Their sexuality is a big deal to them, but to me it's terrifically
uninteresting. I value them for other reasons."
Is the reason that Suzan and others find "transgender" so problematic because
the transgender myth demands we lead with our gender life? Is the meaning of
transsexual, at least to __________ who transitioned early, just something to
do to get on with a life? Do they see themselves as "women with a
transsexual background" and not "transsexuals?" Maybe this is what the myth
of "ex-transsexual" was designed to address, a need for moving on.
Still, "Americans of Polish Descent" have some things in common that other
Americans don't, from a taste for peroigi to a hunger for old rituals to an
understanding of what it means to grow up Polish. They may not put "Betcha
Dupa I'm Polish!" bumperstickers on their car or belong to the Polish lodge,
but they do like perogi now and then.
To be assimilated, to move past leading without nationality of origin by
learning to act like an American, or past our identity of transition as an
immigrant, is part of the process. And just as in any assimilation, the ones
of us who do it earlier in life tend to handle it better -- many immigrant
parents depended on their children to help them function in a new world.

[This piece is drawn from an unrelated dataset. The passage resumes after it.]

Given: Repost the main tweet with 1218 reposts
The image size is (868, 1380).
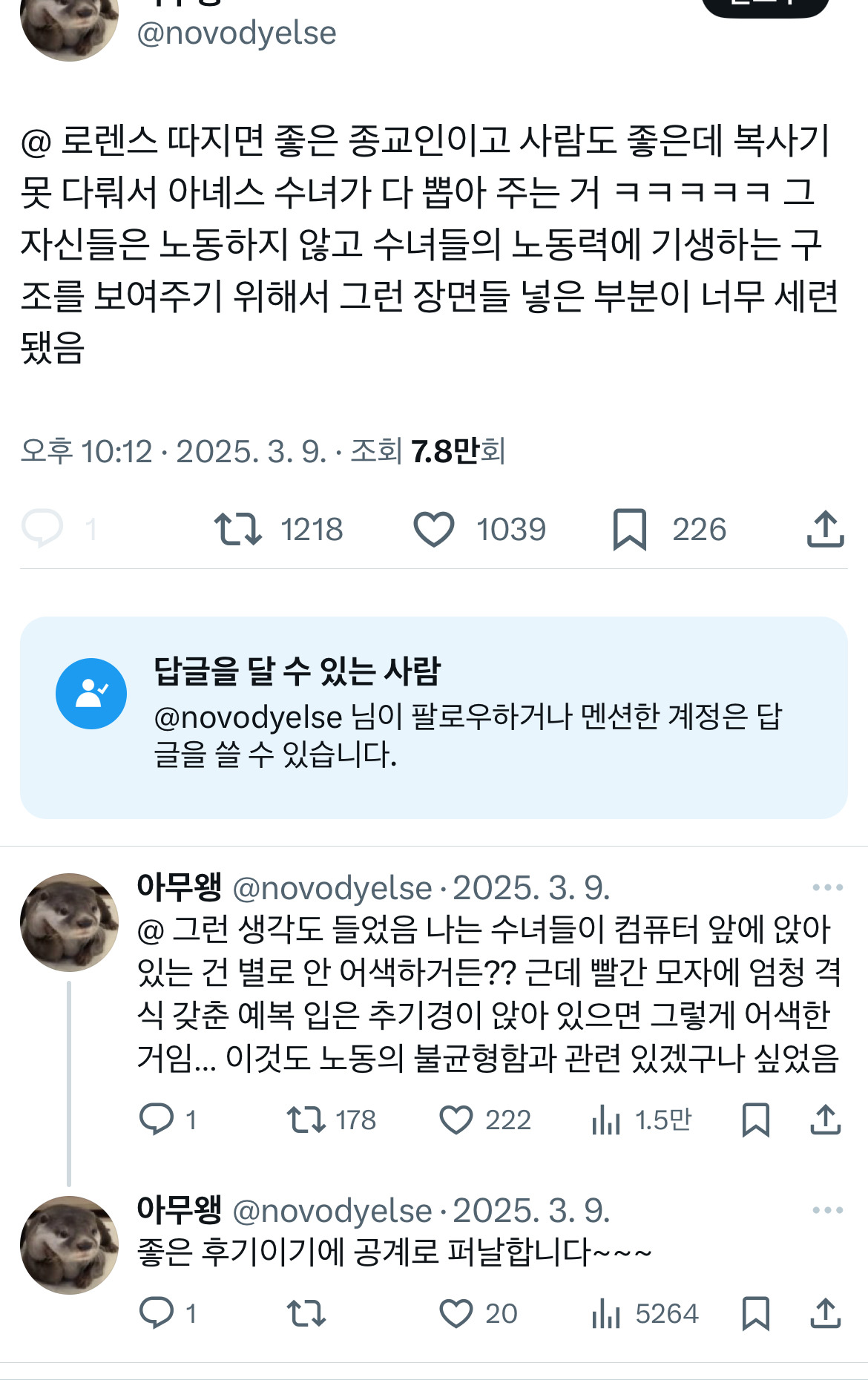Looking at the screenshot, I should click(238, 530).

I know that it was hard for me to learn to speak woman -- it took lots of
Oprah and other listening -- and that I will always speak it with an accent
that transwomen who transitioned earlier won't have. My first language will
tell, in tiny bits.
Many immigrants who had a hard time assimilating stayed in enclaves of people
like them. They fell back on the immigrant community in a way that younger
immigrants never did, because young ones were not so marked by the old tales.
That doesn't mean that the parents didn't try to mark them with the
traditions, try to keep them bound to the past and have valued things carried
on, but each generation had to come back to decide what of the old baggage
they would carry, and which they would let go for the new.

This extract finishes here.